Pro-opposition demonstrators swarmed the northern towns of Kef and Beja, clashing with police and ransacking offices of the ruling Islamist Ennahda party. Thousands more protested in the town of Sidi Bouzid, the birthplace of the 2011 revolution that brought the moderate Islamists to power.

The crowds blame the government of Prime Minister Ali Larayedh for failing to rein in religious extremists, and are demanding that the government resign as earlier promised.

Wednesday's police killings occurred as government envoys and the opposition were about to open long-awaited talks aimed at charting a path to a transitional government and eventual general elections.
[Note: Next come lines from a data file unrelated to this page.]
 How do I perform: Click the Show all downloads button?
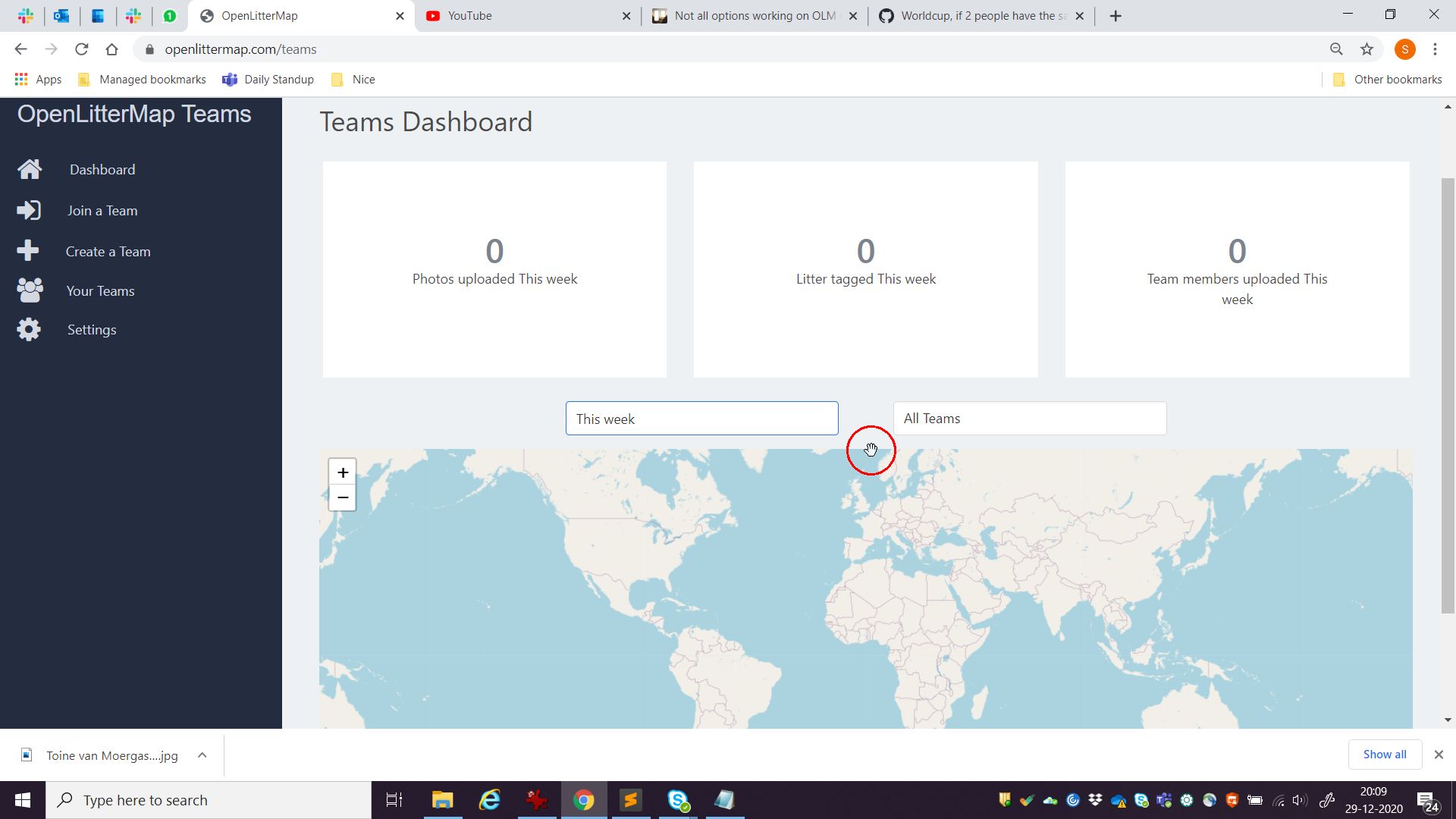(x=1384, y=755)
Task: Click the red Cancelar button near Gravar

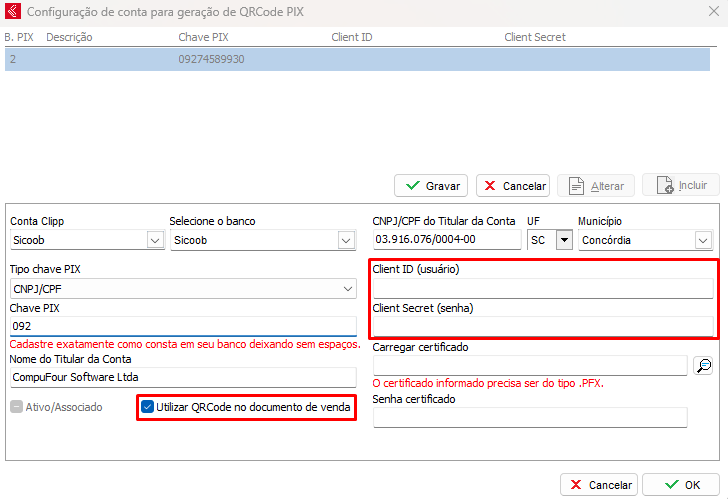Action: [x=513, y=186]
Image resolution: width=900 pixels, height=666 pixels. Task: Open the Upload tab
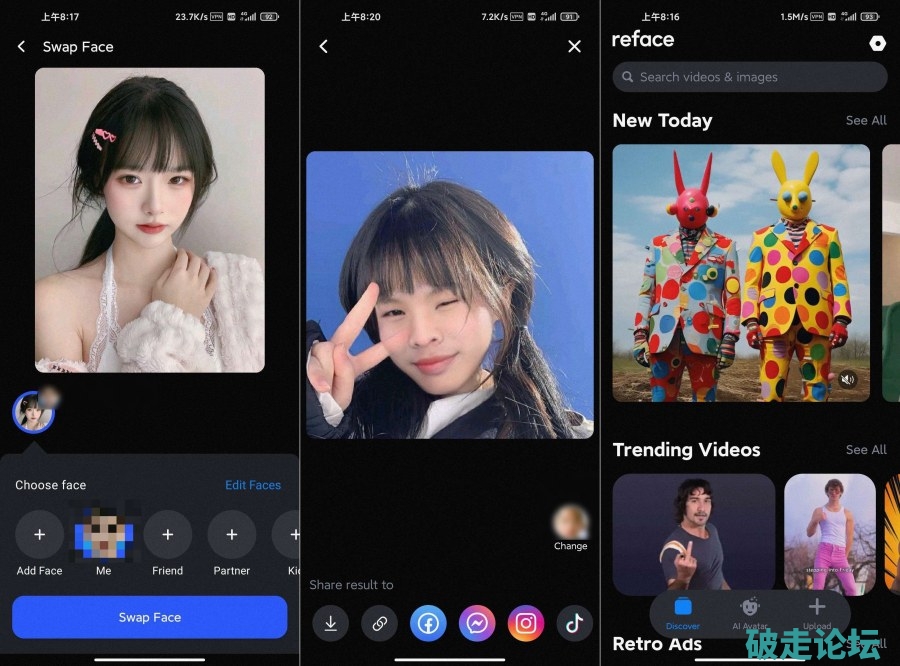point(816,610)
The transition process has been at a standstill since the assassination of two secular opposition leaders earlier this year.
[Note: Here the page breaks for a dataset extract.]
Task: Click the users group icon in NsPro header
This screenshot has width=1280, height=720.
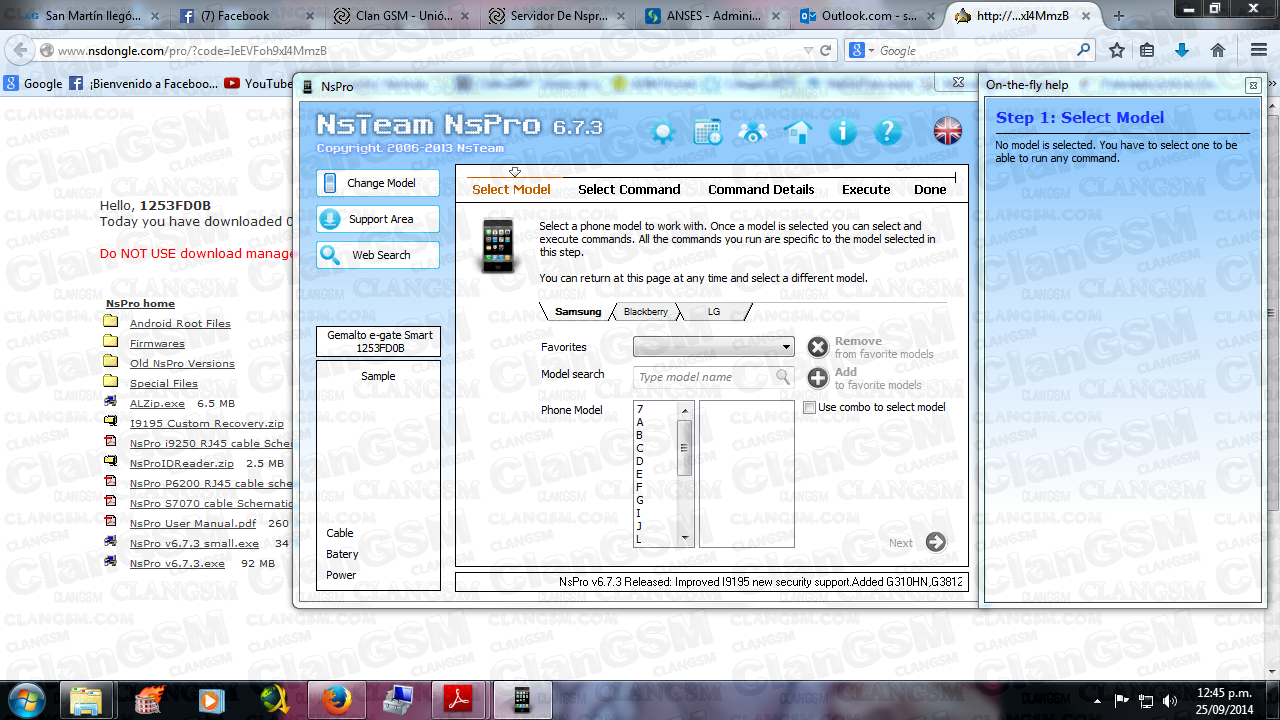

On Wednesday, Prime Minister Larayedh told a national television audience that his government still intends to resign, once it has completed negotiations aimed at forming a caretaker government. He spoke after thousands of protesters flooded the streets of Tunis to encourage his departure and that of his government.

The Ennahda party won 2011 elections that followed the ouster of longtime president Zine el-Abidine Ben Ali in a popular uprising earlier that year. But it has since faced mass protests by secular opposition groups that accuse the government of trying to impose an Islamist agenda on one of the Muslim world's most secular countries.